Big Data Analytics: 2013

Saturday, February 2, 2013

Applications of Big Data Part 3: Creating summary tables from detailed transaction data

The next part in an ongoing series about the value of big data. The first post tried to draw a difference between the value delivered by better analytics generically speaking and by big data, specifically. We talked about 6 specific applications of big data:

1. Reducing storage costs for historical data

2. Where significant batch processing is needed to create a single summarized record

3. When different types of data need to be combined, to create business insight

4. Where there are significant parallel processing needs

5. Where there is a need to have capital expenditure on hardware scale with requirements

6. Where there are significantly large data capture and storage needs, such as data being captured through automated sensors and transducers

In the previous post, I talked about how one of the applications of Big Data is better management of historical data. The low cost storage and the ready accessibility means that historical data can be stored in a Hadoop cluster – and eschewing some of the legacy storage solutions like tape drives, that are less reliable as well as take longer to retrieve.
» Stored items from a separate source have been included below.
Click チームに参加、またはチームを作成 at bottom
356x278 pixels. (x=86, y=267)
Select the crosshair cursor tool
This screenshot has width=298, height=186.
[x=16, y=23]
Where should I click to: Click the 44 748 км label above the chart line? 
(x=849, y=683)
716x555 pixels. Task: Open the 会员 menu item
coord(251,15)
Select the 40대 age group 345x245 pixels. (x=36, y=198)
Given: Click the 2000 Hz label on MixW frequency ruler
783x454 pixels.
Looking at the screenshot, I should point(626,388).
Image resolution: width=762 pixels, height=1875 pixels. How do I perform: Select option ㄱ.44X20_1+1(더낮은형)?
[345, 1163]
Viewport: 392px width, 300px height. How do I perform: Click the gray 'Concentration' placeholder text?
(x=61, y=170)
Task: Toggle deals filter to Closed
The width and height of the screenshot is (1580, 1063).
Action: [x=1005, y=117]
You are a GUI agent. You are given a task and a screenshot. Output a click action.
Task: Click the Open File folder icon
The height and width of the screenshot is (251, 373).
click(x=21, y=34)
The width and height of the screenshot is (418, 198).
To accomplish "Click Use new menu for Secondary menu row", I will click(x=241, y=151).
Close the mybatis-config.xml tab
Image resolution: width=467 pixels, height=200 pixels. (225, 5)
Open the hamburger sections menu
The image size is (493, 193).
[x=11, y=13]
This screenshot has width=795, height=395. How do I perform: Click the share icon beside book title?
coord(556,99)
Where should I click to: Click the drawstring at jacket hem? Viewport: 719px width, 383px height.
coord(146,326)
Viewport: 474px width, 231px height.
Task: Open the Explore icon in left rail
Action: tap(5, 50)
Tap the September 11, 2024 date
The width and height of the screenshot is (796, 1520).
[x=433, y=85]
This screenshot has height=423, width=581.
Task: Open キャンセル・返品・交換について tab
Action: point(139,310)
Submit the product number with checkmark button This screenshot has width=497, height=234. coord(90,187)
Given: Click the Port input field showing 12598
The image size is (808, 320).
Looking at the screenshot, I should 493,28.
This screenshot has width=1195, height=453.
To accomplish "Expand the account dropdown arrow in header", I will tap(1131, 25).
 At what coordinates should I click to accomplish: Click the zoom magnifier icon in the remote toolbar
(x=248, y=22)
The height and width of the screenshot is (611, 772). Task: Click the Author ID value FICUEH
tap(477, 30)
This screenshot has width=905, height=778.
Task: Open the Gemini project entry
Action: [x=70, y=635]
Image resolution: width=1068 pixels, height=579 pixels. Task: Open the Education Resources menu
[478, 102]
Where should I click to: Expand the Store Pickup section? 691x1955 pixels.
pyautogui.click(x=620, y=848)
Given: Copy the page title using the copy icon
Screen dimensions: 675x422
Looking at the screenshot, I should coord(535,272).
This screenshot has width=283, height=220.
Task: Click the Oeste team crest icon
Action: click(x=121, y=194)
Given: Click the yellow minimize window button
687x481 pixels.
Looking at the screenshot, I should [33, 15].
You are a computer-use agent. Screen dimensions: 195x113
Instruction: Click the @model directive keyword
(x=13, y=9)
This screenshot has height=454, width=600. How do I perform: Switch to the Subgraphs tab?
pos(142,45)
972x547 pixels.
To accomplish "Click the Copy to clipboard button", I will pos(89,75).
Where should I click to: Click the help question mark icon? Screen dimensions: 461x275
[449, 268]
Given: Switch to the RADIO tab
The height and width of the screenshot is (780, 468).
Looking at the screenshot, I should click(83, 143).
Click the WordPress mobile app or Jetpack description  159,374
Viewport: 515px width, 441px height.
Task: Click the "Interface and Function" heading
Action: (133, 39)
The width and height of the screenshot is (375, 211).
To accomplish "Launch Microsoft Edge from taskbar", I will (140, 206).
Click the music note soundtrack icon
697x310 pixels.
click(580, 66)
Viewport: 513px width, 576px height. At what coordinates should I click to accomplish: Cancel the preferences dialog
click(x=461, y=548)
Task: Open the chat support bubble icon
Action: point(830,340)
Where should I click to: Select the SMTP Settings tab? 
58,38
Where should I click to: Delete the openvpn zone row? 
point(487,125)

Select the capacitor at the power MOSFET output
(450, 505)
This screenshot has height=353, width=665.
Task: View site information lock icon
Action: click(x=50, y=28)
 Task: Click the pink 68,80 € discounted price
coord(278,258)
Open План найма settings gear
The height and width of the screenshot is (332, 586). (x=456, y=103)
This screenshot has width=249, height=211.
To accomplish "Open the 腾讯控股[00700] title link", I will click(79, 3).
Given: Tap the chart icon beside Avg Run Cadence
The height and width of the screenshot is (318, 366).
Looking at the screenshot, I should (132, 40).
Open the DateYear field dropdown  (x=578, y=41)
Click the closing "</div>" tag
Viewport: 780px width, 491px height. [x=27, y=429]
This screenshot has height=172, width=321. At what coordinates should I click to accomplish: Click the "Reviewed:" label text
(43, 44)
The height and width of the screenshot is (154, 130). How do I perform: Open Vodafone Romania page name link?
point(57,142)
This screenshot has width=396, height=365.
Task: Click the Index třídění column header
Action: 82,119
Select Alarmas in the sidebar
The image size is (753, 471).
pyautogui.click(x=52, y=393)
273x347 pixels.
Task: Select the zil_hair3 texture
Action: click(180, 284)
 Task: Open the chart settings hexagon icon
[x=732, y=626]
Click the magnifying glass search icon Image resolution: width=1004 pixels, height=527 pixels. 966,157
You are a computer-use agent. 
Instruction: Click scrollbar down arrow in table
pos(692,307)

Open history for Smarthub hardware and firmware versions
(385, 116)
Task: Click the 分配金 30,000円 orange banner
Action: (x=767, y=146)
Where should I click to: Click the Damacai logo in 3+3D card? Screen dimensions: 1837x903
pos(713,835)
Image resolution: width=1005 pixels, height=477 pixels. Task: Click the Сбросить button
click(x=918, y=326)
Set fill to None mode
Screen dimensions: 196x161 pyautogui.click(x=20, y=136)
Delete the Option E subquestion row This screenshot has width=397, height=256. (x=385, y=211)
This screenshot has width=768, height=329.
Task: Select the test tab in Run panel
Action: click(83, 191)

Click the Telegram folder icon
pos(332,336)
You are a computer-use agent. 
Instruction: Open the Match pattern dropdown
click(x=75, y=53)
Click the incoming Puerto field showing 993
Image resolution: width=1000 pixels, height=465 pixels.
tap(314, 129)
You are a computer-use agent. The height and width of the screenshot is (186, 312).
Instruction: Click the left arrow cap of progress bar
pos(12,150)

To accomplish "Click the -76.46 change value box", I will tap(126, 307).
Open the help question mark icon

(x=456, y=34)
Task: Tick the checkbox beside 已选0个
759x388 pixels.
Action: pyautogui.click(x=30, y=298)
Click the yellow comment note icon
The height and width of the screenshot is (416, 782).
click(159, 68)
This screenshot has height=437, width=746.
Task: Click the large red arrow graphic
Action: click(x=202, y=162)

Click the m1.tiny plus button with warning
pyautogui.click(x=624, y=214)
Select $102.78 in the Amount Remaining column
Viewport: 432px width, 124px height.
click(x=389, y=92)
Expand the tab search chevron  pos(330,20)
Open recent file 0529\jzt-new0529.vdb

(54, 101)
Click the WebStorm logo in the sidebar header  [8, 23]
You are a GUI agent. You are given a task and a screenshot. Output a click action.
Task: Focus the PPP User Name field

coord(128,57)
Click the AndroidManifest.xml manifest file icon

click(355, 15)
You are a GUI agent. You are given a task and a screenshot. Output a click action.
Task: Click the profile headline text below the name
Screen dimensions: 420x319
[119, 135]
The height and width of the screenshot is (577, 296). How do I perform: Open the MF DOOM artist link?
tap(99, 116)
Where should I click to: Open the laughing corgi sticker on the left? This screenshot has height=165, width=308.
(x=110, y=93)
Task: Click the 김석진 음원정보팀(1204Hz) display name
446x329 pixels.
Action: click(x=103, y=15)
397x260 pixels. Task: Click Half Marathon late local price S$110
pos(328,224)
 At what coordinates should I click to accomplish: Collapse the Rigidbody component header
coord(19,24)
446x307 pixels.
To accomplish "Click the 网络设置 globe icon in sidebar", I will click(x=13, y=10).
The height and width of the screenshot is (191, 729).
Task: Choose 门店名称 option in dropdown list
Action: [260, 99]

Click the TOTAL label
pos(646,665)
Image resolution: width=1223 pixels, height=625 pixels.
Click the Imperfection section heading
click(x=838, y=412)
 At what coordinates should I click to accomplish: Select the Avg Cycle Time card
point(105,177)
In this post, I am going to talk about when there is a business need to create a summarized data table on lots and lots of records of underlying data which are event level. There are a large number of use-cases where the business need to create a summarized record exists. The most basic is in reporting and aiding management decision making. Reporting requires information to be summarized across multiple business segments and at a weekly or a monthly frequency. A good example is Personal Financial Management or PFM systems, which classify credit card transactions and provide summaries across merchant categories and for a month. The individual credit card transactions would be stored as individual records across multiple different storage units and a Map-Reduce algorithm would run as a batch program that summarizes this information.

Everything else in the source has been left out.